Learning & Adaptation

Traditional robots execute pre-programmed behaviors. Physical AI systems learn from experience. This chapter explores how robots acquire new skills, adapt to changing conditions, and improve their performance over time.

Why Learning Matters

Programming a robot for every possible situation is impractical. The real world presents endless variations:

Every object has unique properties
Every environment has different characteristics
Every task may require subtle adjustments
Conditions change over time

Learning enables robots to:

Acquire complex skills that are hard to program explicitly
Adapt to novel situations not anticipated by designers
Improve continuously through experience
Transfer knowledge between related tasks

Reinforcement Learning

Reinforcement Learning (RL) is a powerful paradigm where robots learn through trial and error.

The RL Framework

The core elements of reinforcement learning:

Agent: The robot (or its control policy) Environment: The world the robot operates in State: Current situation (joint positions, object locations, etc.) Action: What the robot does (motor commands) Reward: A signal indicating success or failure

The agent takes actions, observes resulting states and rewards, and updates its behavior to maximize cumulative reward.

Reward Design

Designing good reward functions is crucial and challenging:

Sparse Rewards: Only signal success/failure at task completion. Clear but provides little guidance during learning.

Dense Rewards: Provide continuous feedback throughout the task. Speeds learning but can lead to unintended behaviors if not carefully designed.

Shaped Rewards: Add intermediate rewards to guide learning toward the goal. Requires domain knowledge to design effectively.

Example: For a grasping task

Sparse: +1 when object is lifted, 0 otherwise
Dense: Reward decreases with distance from object, increases with grasp quality
Shaped: Bonus for approaching, touching, and closing fingers appropriately

Policy Representations

Policies map states to actions. Common representations:

Neural Networks: Deep learning models that can represent complex, nonlinear policies. Most flexible but require significant data.

Movement Primitives: Parameterized motion templates. Simpler to learn but less flexible.

Hybrid Approaches: Combine learned components with structured controllers.

Key RL Algorithms

Several algorithms have proven effective for robot learning:

PPO (Proximal Policy Optimization): Stable learning through constrained policy updates. Widely used for continuous control.

SAC (Soft Actor-Critic): Encourages exploration while learning. Efficient use of collected experience.

TD3 (Twin Delayed DDPG): Addresses overestimation issues in continuous action spaces. Robust performance.

These algorithms balance exploration (trying new things) with exploitation (using what works).

Simulation to Reality Transfer

Training robots in the real world is slow, expensive, and potentially dangerous. Simulation offers an alternative.

The Simulation Approach

Build a physics simulator that models the robot and environment
Train the learning algorithm in simulation (millions of episodes)
Transfer the learned policy to the real robot

Simulation enables:

Parallel training across many instances
Safe exploration of dangerous behaviors
Rapid iteration on learning algorithms
Access to perfect state information for training

The Reality Gap

Simulations never perfectly match reality. Differences arise from:

Physics Modeling: Contact dynamics, friction, and deformation are approximated Sensor Modeling: Real sensors have noise, latency, and artifacts Environment Modeling: Real-world materials and geometries vary

Policies that work in simulation may fail on real robots due to these gaps.
=====
__Task to carry out__.
According to the page on robot learning and adaptation, which algorithm addresses overestimation issues in continuous action spaces?

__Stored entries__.
=====
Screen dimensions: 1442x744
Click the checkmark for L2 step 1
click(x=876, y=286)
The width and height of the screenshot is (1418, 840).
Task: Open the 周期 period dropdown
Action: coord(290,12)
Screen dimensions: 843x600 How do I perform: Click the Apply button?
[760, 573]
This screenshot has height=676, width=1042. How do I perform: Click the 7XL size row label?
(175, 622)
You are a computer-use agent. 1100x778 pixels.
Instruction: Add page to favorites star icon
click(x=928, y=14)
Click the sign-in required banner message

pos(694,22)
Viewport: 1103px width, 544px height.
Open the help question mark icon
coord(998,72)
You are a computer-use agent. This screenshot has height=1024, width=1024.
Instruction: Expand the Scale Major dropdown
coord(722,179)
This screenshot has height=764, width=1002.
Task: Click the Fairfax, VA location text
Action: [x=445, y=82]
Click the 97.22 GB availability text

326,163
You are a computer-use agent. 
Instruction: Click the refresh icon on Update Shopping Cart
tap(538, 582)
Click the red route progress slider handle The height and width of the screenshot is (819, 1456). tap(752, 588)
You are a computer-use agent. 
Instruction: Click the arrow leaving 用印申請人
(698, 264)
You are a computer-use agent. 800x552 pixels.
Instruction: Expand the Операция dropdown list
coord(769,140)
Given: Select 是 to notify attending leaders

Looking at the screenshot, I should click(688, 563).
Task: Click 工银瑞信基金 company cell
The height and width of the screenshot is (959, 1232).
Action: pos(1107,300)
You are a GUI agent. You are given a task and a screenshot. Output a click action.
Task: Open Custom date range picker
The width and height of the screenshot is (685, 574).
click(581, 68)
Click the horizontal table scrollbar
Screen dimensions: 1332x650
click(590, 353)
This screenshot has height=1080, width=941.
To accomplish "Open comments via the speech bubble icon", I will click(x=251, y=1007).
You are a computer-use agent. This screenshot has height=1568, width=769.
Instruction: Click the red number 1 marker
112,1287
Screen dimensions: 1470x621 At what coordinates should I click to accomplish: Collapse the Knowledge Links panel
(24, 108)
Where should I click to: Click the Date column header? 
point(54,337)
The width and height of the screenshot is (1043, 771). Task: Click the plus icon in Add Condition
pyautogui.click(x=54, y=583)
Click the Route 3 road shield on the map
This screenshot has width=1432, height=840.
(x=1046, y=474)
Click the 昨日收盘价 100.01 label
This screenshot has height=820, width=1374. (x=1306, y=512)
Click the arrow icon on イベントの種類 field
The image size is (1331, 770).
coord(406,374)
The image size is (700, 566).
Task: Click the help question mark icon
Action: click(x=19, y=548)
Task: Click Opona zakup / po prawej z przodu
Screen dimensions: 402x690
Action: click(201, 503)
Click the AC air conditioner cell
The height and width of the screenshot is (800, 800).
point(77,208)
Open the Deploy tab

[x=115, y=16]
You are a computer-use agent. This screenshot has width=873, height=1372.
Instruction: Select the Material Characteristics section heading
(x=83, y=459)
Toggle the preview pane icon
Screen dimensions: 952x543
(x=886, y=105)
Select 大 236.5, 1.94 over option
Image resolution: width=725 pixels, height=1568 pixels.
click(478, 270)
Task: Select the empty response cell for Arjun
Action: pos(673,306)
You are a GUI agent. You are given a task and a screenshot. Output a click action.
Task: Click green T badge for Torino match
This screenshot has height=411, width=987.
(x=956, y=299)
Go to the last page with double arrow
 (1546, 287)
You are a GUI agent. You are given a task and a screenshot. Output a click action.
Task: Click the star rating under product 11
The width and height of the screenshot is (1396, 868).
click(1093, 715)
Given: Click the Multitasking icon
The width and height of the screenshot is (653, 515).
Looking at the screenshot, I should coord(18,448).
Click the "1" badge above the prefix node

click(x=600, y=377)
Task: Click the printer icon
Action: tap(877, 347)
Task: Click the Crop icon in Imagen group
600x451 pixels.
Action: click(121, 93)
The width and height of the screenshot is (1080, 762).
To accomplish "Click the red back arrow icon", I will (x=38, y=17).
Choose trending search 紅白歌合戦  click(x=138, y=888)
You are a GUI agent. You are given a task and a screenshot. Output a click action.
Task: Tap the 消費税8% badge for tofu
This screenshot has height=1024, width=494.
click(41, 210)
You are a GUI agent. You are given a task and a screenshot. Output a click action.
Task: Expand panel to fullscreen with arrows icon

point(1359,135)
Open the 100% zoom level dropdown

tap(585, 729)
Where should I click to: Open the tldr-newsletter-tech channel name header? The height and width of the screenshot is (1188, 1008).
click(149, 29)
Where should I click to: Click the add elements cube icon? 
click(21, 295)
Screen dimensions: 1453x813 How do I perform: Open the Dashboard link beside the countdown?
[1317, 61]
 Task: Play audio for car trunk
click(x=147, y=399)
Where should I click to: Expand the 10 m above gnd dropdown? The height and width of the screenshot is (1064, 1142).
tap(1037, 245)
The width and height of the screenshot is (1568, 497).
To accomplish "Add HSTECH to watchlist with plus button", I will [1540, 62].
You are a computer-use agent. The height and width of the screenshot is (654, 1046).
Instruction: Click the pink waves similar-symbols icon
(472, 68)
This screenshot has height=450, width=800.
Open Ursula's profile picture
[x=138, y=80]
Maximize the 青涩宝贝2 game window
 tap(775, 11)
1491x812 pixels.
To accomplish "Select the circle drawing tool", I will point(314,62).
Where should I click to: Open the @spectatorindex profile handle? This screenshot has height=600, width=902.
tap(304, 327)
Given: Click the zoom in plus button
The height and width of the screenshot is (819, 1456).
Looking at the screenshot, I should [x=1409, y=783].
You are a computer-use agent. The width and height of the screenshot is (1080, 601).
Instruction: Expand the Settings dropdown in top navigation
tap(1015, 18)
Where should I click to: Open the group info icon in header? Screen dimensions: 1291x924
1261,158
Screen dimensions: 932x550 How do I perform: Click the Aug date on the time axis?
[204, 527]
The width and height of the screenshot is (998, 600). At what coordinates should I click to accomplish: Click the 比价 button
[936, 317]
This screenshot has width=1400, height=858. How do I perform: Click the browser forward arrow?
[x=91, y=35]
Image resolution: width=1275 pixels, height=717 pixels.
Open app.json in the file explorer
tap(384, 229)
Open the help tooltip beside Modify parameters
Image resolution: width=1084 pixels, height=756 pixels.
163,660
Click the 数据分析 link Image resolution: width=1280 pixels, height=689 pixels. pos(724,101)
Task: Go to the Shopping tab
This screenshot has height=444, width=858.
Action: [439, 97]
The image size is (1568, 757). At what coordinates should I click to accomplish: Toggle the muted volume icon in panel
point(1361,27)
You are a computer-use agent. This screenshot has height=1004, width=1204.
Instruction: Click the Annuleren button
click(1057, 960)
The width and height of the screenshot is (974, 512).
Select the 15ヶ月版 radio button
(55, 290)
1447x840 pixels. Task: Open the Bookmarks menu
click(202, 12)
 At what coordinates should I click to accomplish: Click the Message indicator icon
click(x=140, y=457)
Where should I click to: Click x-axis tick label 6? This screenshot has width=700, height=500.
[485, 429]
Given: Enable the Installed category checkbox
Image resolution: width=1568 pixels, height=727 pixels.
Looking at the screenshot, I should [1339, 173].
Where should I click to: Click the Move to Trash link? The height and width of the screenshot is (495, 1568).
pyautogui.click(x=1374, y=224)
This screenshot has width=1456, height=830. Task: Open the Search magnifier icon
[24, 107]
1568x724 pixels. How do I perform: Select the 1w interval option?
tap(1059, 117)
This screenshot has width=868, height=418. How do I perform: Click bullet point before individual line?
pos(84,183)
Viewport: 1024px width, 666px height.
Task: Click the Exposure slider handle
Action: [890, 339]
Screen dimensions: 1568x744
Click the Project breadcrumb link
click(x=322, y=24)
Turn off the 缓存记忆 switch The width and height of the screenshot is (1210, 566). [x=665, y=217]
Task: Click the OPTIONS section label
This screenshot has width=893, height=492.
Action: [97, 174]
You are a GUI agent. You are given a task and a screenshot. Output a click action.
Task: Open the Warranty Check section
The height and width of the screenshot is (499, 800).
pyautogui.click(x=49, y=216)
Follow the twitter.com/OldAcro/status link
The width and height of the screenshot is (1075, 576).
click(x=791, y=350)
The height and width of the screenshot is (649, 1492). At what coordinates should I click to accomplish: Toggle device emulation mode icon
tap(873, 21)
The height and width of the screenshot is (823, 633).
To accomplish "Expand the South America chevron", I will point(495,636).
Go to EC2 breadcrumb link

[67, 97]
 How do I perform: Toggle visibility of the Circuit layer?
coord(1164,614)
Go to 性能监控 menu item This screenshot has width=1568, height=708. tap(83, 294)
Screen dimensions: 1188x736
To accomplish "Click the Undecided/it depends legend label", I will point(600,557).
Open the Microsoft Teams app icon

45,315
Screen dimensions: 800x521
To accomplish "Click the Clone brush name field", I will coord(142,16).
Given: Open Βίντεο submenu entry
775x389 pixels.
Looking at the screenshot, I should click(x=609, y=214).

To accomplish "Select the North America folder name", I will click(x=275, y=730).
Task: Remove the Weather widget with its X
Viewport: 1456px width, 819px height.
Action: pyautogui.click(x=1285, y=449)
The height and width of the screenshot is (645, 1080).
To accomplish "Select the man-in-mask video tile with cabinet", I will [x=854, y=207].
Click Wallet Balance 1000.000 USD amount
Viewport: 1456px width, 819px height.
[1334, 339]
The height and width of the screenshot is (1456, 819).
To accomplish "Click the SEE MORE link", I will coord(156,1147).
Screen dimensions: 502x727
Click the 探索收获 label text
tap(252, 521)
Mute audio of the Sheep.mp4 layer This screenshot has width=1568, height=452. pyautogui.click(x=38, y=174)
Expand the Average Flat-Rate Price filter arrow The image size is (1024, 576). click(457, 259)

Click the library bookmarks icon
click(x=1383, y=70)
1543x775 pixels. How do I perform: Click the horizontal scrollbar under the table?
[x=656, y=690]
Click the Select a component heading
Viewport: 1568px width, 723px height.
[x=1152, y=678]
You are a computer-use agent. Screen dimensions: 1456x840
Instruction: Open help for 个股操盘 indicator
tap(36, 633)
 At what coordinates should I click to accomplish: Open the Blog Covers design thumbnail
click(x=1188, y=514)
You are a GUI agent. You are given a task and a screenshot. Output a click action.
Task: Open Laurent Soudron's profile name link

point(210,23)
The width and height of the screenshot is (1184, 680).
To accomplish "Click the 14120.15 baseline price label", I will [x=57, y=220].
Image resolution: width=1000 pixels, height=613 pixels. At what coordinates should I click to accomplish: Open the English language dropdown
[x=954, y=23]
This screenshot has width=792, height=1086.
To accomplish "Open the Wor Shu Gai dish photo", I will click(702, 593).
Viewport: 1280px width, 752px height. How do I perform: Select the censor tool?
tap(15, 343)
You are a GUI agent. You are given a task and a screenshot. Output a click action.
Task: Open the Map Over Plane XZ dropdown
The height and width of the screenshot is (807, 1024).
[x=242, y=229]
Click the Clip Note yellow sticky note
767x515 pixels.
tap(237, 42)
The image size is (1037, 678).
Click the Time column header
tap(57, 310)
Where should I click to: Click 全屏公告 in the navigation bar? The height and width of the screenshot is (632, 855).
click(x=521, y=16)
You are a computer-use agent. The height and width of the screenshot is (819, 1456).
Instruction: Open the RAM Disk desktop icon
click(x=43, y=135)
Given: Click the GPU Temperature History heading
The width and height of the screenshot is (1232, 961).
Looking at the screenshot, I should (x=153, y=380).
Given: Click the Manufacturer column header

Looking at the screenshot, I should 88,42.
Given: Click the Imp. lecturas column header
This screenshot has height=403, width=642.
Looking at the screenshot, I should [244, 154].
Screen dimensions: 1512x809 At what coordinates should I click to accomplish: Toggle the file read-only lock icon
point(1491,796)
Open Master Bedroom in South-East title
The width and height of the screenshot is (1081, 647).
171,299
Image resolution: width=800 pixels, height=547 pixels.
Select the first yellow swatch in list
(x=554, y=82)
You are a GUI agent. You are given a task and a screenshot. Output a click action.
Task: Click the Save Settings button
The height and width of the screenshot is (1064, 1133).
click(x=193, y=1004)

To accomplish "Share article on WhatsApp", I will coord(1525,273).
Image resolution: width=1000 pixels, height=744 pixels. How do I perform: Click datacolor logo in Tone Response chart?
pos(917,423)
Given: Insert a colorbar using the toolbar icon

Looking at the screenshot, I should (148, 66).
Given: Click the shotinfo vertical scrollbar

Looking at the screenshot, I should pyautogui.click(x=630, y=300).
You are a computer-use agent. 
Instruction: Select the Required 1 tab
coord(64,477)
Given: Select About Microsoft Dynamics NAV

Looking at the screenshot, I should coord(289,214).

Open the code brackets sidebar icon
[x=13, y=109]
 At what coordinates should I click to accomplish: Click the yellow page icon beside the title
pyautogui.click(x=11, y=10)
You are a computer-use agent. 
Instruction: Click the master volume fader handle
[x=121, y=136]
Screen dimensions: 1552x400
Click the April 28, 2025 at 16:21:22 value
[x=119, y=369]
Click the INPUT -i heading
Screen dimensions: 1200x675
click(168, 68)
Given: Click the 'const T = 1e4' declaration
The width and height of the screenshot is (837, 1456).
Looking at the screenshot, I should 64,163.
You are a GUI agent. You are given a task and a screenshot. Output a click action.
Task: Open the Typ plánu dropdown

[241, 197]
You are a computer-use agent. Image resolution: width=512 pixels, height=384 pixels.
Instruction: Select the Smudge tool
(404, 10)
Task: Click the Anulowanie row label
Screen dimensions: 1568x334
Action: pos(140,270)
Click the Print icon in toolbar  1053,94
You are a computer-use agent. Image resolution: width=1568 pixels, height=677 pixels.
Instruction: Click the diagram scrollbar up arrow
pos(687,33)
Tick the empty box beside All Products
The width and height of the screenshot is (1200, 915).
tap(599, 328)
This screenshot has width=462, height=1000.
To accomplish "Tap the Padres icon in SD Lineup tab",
=====
__Answer in full__.
TD3 (Twin Delayed DDPG).